● **EXCERPTED PASSAGE**:
———

One of my friends recently remarked at how much I’m reading lately. I’d like to credit my boss, Jan Murphy, for really sticking to her guns and carving out time for our SWST team (and friends from the ELL and French departments in our board) to meet and talk books. We’ve read some awesome stuff this year. If it wasn’t for her leadership, this probably wouldn’t happen.
Xs indicate each time a speaker has spoken. Arrows show if the person has addressed someone while speaking. According to Pink, the map gives a “visual representation of who’s talking the most, who’s sitting out, and who’s the target of people’s criticisms or blandishments.”
I kept thinking about how this would compliment Natural Curiosity’s Knowledge Building Circle (KBC):
At the end of the circle, the teacher has an archive of student voice. Ideas have been recorded (as accurately as possible to preserve student voice). If the KBC transcript is then mapped out, the teacher can also see any conversational bias that might be taking place. Using this information, the teacher can take deliberate steps to hear from the students whose voices are missing. Maybe those students don’t do well in a large group setting. Maybe they need more time to think out what was said. Maybe they need a different medium to express themselves. Maybe, maybe, maybe.
Pink’s mapping exercise also makes me think of a diagnostic assessment that happens in the Developmental Assets program. In the assessment, individual photos of all of the students in the school are posted on a large wall. Each staff member is given a pack of stickers. When they see a student that they have a relationship with, they mark the photo with a sticker. Through the process of marking photos, the school gets a visual representation of who is missing from conversations. They get a very real idea of which students aren’t connected to their school. They can then make steps to include them.
None of this ensures that students voices will be heard; however, if we don’t mindfully look at the conversations that are happening in our classrooms, it’s pretty hard to maximize their educational impact.

———

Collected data
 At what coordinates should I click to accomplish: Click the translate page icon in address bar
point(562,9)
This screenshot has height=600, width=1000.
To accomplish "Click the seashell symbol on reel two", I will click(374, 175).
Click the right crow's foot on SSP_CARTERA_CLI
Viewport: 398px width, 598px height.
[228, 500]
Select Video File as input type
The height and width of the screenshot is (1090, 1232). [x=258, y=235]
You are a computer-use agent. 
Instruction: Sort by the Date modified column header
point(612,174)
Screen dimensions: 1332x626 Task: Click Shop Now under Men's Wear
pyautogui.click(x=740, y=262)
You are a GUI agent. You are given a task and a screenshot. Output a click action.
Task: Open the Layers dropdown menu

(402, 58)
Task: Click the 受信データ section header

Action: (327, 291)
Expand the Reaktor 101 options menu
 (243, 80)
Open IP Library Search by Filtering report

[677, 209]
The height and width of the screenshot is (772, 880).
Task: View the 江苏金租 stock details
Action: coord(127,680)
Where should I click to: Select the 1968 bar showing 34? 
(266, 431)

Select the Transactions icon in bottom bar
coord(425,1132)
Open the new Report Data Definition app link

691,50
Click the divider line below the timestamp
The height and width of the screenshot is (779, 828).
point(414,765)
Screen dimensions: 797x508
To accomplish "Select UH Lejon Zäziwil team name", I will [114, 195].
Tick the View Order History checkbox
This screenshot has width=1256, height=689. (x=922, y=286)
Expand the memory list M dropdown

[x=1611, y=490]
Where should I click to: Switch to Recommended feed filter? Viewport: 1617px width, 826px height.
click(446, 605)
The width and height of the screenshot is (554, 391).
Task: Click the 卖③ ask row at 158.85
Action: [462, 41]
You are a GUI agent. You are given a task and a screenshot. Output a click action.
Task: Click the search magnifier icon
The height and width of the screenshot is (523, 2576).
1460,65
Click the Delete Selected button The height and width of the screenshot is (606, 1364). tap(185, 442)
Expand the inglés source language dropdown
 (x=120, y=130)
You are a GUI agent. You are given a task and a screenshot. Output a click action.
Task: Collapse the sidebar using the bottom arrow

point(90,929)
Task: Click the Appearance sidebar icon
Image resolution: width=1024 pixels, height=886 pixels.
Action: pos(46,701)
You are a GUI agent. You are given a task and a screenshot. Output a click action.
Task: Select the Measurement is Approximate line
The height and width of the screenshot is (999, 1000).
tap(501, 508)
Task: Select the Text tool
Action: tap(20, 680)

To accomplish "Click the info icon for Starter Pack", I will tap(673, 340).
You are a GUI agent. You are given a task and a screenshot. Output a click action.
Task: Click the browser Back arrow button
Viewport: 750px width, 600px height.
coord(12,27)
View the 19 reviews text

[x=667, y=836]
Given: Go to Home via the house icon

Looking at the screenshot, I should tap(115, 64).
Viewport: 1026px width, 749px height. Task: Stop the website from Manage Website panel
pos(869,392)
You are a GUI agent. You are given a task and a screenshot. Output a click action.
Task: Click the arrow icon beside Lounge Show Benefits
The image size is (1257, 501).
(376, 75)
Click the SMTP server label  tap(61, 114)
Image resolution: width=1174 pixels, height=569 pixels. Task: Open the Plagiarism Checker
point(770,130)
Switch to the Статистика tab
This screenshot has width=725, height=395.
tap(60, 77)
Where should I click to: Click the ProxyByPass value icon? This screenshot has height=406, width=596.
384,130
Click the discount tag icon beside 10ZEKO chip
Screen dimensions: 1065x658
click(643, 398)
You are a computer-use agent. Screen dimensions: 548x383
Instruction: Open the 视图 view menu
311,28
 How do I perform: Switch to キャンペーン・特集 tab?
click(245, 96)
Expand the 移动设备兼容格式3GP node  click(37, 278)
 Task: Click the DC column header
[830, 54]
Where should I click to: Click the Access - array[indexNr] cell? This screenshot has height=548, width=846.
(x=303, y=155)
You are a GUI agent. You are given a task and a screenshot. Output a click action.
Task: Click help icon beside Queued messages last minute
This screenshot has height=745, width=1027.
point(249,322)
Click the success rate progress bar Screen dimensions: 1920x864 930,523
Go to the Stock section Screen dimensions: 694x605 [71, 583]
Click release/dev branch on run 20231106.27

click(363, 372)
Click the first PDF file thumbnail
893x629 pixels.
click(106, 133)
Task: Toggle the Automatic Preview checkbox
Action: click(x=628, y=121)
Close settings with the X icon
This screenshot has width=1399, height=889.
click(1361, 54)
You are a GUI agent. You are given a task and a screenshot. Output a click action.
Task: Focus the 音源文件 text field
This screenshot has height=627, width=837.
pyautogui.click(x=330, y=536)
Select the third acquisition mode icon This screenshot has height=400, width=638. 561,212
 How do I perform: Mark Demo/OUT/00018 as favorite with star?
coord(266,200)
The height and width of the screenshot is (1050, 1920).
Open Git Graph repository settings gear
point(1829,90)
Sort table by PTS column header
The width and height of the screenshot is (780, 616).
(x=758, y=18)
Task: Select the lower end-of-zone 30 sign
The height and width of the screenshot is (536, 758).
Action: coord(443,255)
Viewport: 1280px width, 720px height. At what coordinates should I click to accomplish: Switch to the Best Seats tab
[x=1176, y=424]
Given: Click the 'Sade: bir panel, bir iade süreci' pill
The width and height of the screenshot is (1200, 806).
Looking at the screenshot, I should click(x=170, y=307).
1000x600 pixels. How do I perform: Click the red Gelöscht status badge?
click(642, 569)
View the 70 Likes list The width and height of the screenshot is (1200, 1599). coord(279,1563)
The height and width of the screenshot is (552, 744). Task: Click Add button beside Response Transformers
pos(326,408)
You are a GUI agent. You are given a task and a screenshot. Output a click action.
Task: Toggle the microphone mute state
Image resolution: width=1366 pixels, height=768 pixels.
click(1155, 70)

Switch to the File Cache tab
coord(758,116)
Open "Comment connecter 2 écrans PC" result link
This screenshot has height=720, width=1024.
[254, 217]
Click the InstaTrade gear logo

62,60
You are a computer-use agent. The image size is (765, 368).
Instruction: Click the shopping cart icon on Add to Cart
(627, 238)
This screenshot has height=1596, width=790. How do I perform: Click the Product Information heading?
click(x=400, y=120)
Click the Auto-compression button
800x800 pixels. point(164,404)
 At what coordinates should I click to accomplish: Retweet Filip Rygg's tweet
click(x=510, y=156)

———

● **HOW TO COMPLETE THIS TASK**: Please reproduce word for word the part of the post about mapping classroom conversations that opens with the words containing "I kept thinking" and closes with "Maybe, maybe, maybe.".

● **TASK ANSWER**:
I kept thinking about how this would compliment Natural Curiosity’s Knowledge Building Circle (KBC):
At the end of the circle, the teacher has an archive of student voice. Ideas have been recorded (as accurately as possible to preserve student voice). If the KBC transcript is then mapped out, the teacher can also see any conversational bias that might be taking place. Using this information, the teacher can take deliberate steps to hear from the students whose voices are missing. Maybe those students don’t do well in a large group setting. Maybe they need more time to think out what was said. Maybe they need a different medium to express themselves. Maybe, maybe, maybe.